Approaches to leadership evolve, and one man's vision for an art centre enriches the whole community

In recent weeks there has been a series of meetings organised by the Foundation and the New Findhorn Association (NFA), on community building. The theme of the latest was Leadership. I did not go to this meeting, so I will not write about it - but it has got me thinking about leadership in the community and how it’s perceived.

Leadership is a word that comes up often here. It features in the titles of workshops and meetings - and is generally a topic of interest. This is perhaps not surprising as we don‘t have really have leaders in the generally understood sense of the word. The Foundation has a management group who make decisions about budgets and policy and so on. Their function is basically administrative which is not the same thing as leadership. This is not to say that members of Management aren’t leaders, but it doesn’t necessarily go with the territory. In any case, Management’s writ does not run outside the Foundation and the majority in the community are not Foundation staff members.

In the early days, leadership was very straightforward. Peter and Eileen Caddy with Dorothy Maclean founded the community through following divine guidance. Eileen got the guidance from a higher source and Peter, to whom God did not speak but who had utter faith in the validity of what came through Eileen, carried out whatever that guidance suggested. The style was autocratic but appropriate for the time. Without Peter’s intense focus, the community might never have been built.

This changed when Eileen received guidance that she should no longer give guidance to the community. Her inspirational messages could be found in her books but she no longer gave practical directions to the community. It was now on its own and had to experiment with new forms of leadership.

Today the concept of leadership has evolved into the idea that anyone can be a leader. It is not dependant on position or popularity or divine authority although inner authority is a necessary part. For me, leadership is demonstrated when someone has a clear vision that they firmly believe in and then take the necessary steps to bring it into being. If the vision is a good one and the timing is right, support will naturally follow.

A good example of this is the Moray Art Centre. Until very recently the arts at Findhorn were housed in a few shabby pre-fabricated bungalows, which apart from the pottery, were little used. Randy Klinger, a painter who lives here had a vision for a proper art centre, one that would serve not only the Findhorn community but also all of Moray. There would be studios, exhibition space and room for craft shows, classes and lectures. It would be a focal point for the arts in the area. It would not be cheap.

Randy had no money himself and the Foundation were unable to help, but he held to his vision even through times when support was lukewarm, found supporters and funding and the Art Centre is now a reality.

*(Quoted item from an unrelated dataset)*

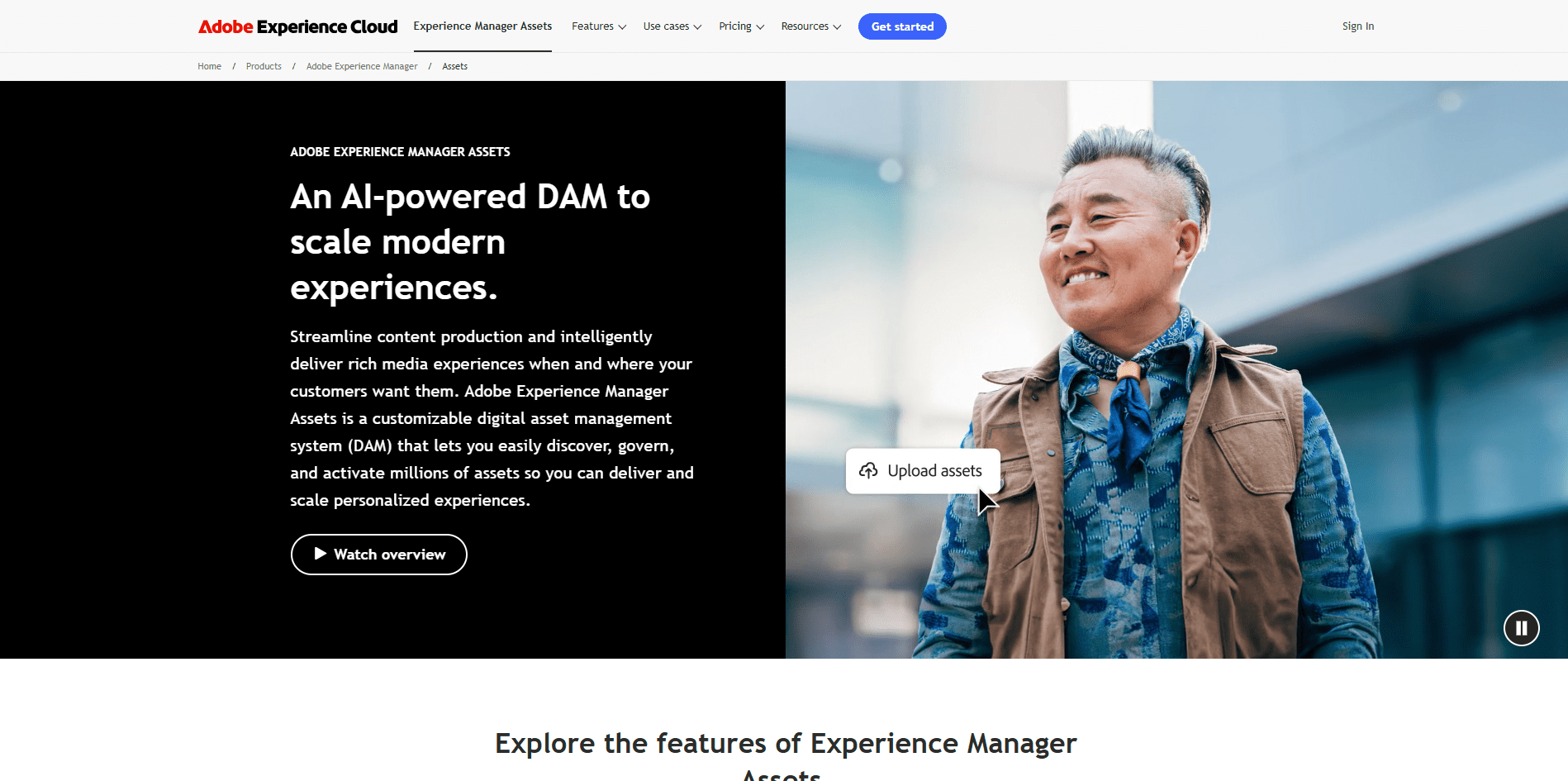Image resolution: width=1568 pixels, height=781 pixels.
Task: Click the play triangle icon in Watch overview
Action: (x=321, y=554)
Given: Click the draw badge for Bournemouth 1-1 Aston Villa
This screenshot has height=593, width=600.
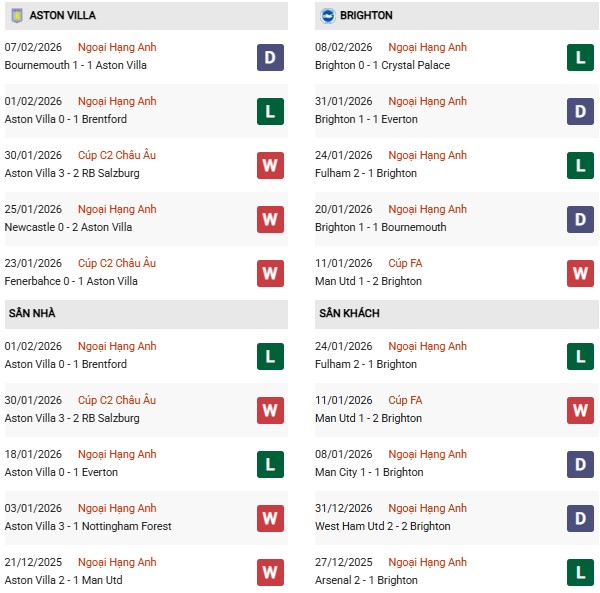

Not yet completed nor totally paid for, it is already active and providing a venue for the arts at Findhorn.

I find it very inspiring to see how one person, without financial resources, without sanction from any other ‘authority’ has a vision and makes it happen. That is real leadership.

An inspired individual is one thing but the question that comes up for the community is, how do we, as a collective, demonstrate leadership. Guidance, group process, being the change we want to see—these are among the elements that go into the ongoing work of defining and embodying that elusive quality known as leadership.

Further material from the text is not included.